Caity: This restaurant was like a restaurant J.Lo would work in for the first forty minutes of one of her movies.

Rich: It was several layers of drag. It was a restaurant masquerading as a train car, and also, a train car restaurant masquerading as a fancy restaurant.

Caity: It was the kind of restaurant where, when you walk in for the first time, it's exactly like you remember it. It was very easy to invent a fake memory of my grandmother taking me there as a kid, even though I had never been to Bloomingdale's before.

Rich: Yeah, and this was your FAVORITE restaurant. Now I'm in your memory.

Caity: Are you a grown man in my memory, or are you a fellow child?

Rich: I'm a man, who's laughing at you.

Caity: Oh, I don't like that. Let's get out of here.
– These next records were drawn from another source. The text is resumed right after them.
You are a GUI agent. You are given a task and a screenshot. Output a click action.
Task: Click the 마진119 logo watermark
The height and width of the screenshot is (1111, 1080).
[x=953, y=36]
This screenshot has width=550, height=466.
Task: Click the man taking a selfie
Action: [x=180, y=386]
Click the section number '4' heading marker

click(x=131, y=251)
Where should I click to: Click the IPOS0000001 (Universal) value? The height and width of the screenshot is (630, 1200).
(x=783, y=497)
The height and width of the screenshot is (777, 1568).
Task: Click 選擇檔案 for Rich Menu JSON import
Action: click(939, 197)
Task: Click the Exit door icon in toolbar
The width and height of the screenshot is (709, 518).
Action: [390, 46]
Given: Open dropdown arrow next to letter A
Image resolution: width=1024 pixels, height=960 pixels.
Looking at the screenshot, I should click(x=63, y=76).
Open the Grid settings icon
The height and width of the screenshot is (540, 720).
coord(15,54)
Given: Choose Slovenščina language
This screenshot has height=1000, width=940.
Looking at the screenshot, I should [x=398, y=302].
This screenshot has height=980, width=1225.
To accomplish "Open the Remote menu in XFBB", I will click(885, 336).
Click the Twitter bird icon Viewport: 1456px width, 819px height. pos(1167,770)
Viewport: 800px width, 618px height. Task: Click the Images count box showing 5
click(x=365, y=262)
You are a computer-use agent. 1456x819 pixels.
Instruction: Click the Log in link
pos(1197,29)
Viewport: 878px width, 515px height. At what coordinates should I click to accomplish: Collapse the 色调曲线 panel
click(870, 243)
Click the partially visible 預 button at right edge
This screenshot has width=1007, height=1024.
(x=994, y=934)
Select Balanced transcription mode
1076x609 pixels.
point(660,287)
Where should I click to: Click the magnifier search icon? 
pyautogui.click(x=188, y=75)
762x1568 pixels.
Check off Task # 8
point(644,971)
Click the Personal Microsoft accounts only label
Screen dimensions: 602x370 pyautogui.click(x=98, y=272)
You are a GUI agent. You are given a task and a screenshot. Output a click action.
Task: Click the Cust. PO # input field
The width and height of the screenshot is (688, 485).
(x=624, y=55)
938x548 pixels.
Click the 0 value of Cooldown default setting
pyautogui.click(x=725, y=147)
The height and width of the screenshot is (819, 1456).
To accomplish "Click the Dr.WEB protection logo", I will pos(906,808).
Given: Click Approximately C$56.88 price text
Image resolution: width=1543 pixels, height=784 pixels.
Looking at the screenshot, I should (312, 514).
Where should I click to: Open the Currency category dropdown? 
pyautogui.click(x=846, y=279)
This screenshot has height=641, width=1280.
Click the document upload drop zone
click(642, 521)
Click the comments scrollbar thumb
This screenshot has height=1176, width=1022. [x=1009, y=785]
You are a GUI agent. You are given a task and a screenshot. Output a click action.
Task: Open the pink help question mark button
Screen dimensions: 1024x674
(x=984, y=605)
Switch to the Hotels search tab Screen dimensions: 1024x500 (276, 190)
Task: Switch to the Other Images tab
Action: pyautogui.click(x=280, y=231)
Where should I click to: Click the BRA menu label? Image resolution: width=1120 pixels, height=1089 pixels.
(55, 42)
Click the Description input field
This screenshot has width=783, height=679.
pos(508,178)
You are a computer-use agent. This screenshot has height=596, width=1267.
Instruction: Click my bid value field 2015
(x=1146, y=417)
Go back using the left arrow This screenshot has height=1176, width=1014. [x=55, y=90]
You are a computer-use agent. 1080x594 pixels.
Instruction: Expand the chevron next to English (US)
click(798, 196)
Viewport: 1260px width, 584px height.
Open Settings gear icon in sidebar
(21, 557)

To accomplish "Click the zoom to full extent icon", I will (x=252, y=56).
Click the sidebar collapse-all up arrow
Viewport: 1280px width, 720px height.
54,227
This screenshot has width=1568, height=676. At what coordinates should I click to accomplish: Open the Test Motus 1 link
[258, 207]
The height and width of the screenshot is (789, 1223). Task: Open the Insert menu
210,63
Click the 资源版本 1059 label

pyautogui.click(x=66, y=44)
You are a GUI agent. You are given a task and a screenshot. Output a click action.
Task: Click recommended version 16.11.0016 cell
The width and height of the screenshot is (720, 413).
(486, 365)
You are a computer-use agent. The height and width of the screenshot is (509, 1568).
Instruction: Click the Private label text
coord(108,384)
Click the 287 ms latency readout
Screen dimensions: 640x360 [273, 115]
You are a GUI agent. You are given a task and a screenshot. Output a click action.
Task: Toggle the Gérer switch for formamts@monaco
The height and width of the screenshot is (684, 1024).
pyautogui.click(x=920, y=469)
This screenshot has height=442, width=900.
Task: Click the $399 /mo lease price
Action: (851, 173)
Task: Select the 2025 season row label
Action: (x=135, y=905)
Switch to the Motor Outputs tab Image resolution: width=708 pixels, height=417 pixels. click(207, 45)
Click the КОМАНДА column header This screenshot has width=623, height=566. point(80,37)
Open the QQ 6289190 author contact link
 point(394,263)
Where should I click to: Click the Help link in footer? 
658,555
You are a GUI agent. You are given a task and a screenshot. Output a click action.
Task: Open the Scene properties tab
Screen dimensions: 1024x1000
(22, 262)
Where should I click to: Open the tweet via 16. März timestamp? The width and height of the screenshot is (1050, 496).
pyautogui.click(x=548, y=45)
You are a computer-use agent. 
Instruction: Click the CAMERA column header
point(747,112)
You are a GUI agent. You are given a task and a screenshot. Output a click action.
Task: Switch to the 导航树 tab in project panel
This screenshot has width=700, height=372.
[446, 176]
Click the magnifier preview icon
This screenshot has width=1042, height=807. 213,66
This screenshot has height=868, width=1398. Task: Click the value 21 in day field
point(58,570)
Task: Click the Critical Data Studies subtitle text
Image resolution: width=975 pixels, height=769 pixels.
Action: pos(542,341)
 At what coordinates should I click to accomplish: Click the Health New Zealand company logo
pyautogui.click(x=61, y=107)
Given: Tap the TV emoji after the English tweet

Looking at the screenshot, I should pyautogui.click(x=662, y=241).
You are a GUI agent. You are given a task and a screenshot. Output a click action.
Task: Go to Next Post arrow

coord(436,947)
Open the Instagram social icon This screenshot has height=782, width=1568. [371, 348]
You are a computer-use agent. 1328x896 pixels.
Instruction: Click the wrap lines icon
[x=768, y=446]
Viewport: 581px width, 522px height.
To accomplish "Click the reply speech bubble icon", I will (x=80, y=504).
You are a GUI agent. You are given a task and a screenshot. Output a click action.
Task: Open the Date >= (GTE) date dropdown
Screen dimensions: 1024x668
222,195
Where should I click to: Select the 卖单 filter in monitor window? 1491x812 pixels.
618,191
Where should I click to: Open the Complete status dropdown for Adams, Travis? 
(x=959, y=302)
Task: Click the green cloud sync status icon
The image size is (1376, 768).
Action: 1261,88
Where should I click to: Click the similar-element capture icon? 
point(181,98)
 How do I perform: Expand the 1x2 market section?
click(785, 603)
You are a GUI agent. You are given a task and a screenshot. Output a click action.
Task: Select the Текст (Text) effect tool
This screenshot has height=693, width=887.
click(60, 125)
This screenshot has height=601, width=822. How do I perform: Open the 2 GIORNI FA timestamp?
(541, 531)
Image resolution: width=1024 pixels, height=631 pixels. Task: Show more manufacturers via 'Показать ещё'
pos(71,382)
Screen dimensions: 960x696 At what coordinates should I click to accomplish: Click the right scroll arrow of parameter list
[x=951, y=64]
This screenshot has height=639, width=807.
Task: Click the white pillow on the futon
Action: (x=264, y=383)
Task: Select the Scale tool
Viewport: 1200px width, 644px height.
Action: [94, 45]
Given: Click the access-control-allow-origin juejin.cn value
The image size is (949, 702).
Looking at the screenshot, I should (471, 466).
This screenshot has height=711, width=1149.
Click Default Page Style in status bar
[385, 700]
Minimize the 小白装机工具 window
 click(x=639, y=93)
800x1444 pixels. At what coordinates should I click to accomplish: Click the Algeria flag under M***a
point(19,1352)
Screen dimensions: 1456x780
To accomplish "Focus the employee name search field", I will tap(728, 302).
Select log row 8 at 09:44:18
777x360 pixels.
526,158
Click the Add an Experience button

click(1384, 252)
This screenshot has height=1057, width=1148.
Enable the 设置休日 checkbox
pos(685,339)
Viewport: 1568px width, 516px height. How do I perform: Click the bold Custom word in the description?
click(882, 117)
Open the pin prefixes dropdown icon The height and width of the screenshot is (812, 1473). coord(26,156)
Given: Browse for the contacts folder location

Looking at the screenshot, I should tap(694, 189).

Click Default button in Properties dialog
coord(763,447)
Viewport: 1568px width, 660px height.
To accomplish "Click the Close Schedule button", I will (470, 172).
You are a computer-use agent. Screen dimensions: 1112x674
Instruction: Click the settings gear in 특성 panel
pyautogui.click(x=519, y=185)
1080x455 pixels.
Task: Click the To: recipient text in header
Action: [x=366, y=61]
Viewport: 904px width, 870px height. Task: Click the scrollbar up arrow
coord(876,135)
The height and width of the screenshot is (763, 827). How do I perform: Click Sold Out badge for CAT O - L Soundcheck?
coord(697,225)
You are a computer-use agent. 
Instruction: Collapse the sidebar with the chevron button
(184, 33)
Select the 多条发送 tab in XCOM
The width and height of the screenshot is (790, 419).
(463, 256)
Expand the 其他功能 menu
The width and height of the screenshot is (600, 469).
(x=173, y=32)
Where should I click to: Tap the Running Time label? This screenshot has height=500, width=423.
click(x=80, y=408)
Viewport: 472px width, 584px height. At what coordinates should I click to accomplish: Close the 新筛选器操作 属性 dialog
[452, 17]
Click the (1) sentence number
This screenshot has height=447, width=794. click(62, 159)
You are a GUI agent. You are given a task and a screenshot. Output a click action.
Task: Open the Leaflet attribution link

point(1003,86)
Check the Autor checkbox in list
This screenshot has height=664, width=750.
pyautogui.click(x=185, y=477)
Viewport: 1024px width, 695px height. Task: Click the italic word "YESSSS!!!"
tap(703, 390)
The best restaurant in New York is

Le Train Bleu, located on the 6th floor of Bloomingdale's.

Menu style

À la carte.

Cost, before tip

$73.12


Rich: This train-styled restaurant is kind of a little-known restaurant but it isn't exactly a "secret." There were signs for it in the elevator. I was hoping we'd have to actually FIND it, and that it would be hard. I was hoping for an adventure. It's kind of New York's best-known secret.

Caity: It was a little hard to find. We had to ask for directions in the luggage department.

Rich: We didn't HAVE to, you just did immediately.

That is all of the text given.